= Exercise =
Print each line of the material again, keeping everything exact.

☆ ☆ ☆ ☆ ☆ ☆ ☆

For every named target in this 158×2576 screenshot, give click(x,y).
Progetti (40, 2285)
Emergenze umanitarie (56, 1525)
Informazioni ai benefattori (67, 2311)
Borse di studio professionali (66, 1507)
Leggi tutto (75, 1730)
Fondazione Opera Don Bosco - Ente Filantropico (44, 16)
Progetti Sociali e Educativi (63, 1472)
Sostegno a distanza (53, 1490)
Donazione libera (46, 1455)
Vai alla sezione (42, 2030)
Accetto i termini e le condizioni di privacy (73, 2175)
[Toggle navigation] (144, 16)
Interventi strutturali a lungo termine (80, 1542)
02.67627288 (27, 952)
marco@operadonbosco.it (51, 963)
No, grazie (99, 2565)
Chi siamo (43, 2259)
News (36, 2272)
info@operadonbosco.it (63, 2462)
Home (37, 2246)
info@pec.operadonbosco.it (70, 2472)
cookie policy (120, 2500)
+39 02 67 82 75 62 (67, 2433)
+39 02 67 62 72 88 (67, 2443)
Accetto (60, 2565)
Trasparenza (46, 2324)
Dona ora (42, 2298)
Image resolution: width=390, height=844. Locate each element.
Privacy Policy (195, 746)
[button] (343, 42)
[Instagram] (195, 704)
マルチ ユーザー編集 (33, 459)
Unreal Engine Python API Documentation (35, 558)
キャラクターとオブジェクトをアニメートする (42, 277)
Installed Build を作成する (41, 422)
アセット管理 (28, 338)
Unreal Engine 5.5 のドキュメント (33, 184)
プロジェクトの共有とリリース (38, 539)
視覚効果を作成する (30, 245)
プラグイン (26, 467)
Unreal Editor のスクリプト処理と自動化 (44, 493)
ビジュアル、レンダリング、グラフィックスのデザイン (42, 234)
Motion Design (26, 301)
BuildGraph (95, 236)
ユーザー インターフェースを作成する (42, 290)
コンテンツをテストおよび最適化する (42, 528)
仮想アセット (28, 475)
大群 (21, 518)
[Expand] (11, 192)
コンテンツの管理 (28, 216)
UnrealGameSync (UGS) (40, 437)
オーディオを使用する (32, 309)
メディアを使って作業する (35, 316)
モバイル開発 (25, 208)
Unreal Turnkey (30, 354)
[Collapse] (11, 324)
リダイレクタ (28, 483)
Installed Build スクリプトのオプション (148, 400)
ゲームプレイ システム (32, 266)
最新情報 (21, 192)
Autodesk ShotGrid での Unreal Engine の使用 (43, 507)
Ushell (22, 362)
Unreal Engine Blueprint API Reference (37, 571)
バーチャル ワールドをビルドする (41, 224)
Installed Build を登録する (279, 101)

☆ ☆ ☆ ☆ ☆ ☆ ☆

= Answer below =
For every named target in this 158×2576 screenshot, give click(x,y).
Progetti (40, 2285)
Emergenze umanitarie (56, 1525)
Informazioni ai benefattori (67, 2311)
Borse di studio professionali (66, 1507)
Leggi tutto (75, 1730)
Fondazione Opera Don Bosco - Ente Filantropico (44, 16)
Progetti Sociali e Educativi (63, 1472)
Sostegno a distanza (53, 1490)
Donazione libera (46, 1455)
Vai alla sezione (42, 2030)
Accetto i termini e le condizioni di privacy (73, 2175)
[Toggle navigation] (144, 16)
Interventi strutturali a lungo termine (80, 1542)
02.67627288 (27, 952)
marco@operadonbosco.it (51, 963)
No, grazie (99, 2565)
Chi siamo (43, 2259)
News (36, 2272)
info@operadonbosco.it (63, 2462)
Home (37, 2246)
info@pec.operadonbosco.it (70, 2472)
cookie policy (120, 2500)
+39 02 67 82 75 62 (67, 2433)
+39 02 67 62 72 88 (67, 2443)
Accetto (60, 2565)
Trasparenza (46, 2324)
Dona ora (42, 2298)
Image resolution: width=390, height=844. Locate each element.
Privacy Policy (195, 746)
[button] (343, 42)
[Instagram] (195, 704)
マルチ ユーザー編集 (33, 459)
Unreal Engine Python API Documentation (35, 558)
キャラクターとオブジェクトをアニメートする (42, 277)
Installed Build を作成する (41, 422)
アセット管理 (28, 338)
Unreal Engine 5.5 のドキュメント (33, 184)
プロジェクトの共有とリリース (38, 539)
視覚効果を作成する (30, 245)
プラグイン (26, 467)
Unreal Editor のスクリプト処理と自動化 (44, 493)
ビジュアル、レンダリング、グラフィックスのデザイン (42, 234)
Motion Design (26, 301)
BuildGraph (95, 236)
ユーザー インターフェースを作成する (42, 290)
コンテンツをテストおよび最適化する (42, 528)
仮想アセット (28, 475)
大群 (21, 518)
[Expand] (11, 192)
コンテンツの管理 (28, 216)
UnrealGameSync (UGS) (40, 437)
オーディオを使用する (32, 309)
メディアを使って作業する (35, 316)
モバイル開発 (25, 208)
Unreal Turnkey (30, 354)
[Collapse] (11, 324)
リダイレクタ (28, 483)
Installed Build スクリプトのオプション (148, 400)
ゲームプレイ システム (32, 266)
最新情報 (21, 192)
Autodesk ShotGrid での Unreal Engine の使用 (43, 507)
Ushell (22, 362)
Unreal Engine Blueprint API Reference (37, 571)
バーチャル ワールドをビルドする (41, 224)
Installed Build を登録する (279, 101)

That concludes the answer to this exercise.